#### THE TASK:
Using the records below, give again exactly the lines from the line that contains "Политика конфиденциальности (253, 708)" through the line that contains "دانلود آهنگ تخته گاز از ایلیا خلفی (61, 2517)", both ends included, and only those.

··· RECORDS FOR PROCESSING ···

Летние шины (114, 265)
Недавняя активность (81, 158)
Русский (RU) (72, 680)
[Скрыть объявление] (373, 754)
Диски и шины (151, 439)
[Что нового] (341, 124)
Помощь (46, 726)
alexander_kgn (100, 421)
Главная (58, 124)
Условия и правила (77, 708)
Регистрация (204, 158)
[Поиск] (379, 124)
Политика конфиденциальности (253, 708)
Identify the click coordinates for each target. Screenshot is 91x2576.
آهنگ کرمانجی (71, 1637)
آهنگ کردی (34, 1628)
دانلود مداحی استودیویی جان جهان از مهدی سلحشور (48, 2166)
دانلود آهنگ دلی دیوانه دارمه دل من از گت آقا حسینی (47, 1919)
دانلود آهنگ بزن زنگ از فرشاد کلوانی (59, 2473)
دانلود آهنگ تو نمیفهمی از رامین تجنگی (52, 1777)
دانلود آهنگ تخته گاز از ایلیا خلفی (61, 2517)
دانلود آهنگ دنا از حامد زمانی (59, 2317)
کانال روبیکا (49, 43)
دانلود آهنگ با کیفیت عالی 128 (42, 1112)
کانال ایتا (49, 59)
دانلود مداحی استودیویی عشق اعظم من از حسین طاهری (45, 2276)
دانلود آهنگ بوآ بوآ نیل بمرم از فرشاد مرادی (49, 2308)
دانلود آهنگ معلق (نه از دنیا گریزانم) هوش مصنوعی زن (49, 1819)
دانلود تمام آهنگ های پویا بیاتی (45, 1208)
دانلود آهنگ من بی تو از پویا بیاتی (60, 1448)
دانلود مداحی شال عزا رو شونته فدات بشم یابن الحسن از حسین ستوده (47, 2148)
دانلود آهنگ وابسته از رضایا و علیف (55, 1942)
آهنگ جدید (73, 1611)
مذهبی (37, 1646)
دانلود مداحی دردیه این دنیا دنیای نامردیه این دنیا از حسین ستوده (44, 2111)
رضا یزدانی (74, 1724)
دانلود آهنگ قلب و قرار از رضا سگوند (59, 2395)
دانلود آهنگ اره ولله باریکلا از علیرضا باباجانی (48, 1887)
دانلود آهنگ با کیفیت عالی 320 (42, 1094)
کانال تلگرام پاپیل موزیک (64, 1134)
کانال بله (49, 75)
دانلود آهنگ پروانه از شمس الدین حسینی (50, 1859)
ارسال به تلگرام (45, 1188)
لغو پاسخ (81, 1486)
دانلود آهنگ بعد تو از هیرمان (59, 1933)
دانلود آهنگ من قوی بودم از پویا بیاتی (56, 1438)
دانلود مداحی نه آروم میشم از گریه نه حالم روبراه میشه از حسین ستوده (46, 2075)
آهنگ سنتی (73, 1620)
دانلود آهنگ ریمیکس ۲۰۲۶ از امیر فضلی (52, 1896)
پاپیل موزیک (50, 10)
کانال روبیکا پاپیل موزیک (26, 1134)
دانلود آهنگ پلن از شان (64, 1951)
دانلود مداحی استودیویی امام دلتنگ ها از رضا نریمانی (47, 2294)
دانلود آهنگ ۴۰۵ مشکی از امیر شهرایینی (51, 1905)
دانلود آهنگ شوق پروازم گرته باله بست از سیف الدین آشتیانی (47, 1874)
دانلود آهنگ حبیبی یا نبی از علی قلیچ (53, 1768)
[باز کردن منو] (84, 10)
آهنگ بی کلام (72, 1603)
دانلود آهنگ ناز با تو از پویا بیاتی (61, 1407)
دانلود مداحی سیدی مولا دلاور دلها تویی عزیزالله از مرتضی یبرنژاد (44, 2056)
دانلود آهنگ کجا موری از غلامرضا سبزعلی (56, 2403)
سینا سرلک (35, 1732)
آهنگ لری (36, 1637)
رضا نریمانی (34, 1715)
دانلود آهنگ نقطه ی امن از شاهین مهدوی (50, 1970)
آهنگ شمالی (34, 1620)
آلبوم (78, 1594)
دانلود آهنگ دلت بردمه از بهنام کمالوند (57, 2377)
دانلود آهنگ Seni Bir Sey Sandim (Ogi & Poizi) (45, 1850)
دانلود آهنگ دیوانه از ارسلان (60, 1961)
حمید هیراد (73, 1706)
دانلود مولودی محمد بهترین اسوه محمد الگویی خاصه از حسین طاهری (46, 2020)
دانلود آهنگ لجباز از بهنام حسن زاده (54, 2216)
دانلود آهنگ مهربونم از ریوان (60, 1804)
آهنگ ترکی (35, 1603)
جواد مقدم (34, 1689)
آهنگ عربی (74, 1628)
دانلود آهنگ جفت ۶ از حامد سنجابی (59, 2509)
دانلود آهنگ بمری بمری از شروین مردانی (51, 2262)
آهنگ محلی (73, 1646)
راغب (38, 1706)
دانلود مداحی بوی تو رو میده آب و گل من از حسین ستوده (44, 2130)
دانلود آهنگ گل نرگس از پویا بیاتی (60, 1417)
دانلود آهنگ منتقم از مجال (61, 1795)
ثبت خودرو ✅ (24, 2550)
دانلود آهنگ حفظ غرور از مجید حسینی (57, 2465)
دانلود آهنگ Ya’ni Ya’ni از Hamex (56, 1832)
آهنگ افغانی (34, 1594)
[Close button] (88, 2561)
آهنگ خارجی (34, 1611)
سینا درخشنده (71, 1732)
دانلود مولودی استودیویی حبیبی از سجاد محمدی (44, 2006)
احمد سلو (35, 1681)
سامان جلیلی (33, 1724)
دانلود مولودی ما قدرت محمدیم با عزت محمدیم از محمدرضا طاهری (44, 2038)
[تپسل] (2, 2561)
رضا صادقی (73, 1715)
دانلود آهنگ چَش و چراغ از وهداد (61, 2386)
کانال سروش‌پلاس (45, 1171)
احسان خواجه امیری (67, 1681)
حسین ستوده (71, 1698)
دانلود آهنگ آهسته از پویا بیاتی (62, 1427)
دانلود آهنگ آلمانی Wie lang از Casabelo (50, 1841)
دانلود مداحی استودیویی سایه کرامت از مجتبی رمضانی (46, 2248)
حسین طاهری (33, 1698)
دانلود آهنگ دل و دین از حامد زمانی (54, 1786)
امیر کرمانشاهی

···

#### REPLY TO THE EXERCISE:
Политика конфиденциальности (253, 708)
Identify the click coordinates for each target. Screenshot is 91x2576.
آهنگ کرمانجی (71, 1637)
آهنگ کردی (34, 1628)
دانلود مداحی استودیویی جان جهان از مهدی سلحشور (48, 2166)
دانلود آهنگ دلی دیوانه دارمه دل من از گت آقا حسینی (47, 1919)
دانلود آهنگ بزن زنگ از فرشاد کلوانی (59, 2473)
دانلود آهنگ تو نمیفهمی از رامین تجنگی (52, 1777)
دانلود آهنگ تخته گاز از ایلیا خلفی (61, 2517)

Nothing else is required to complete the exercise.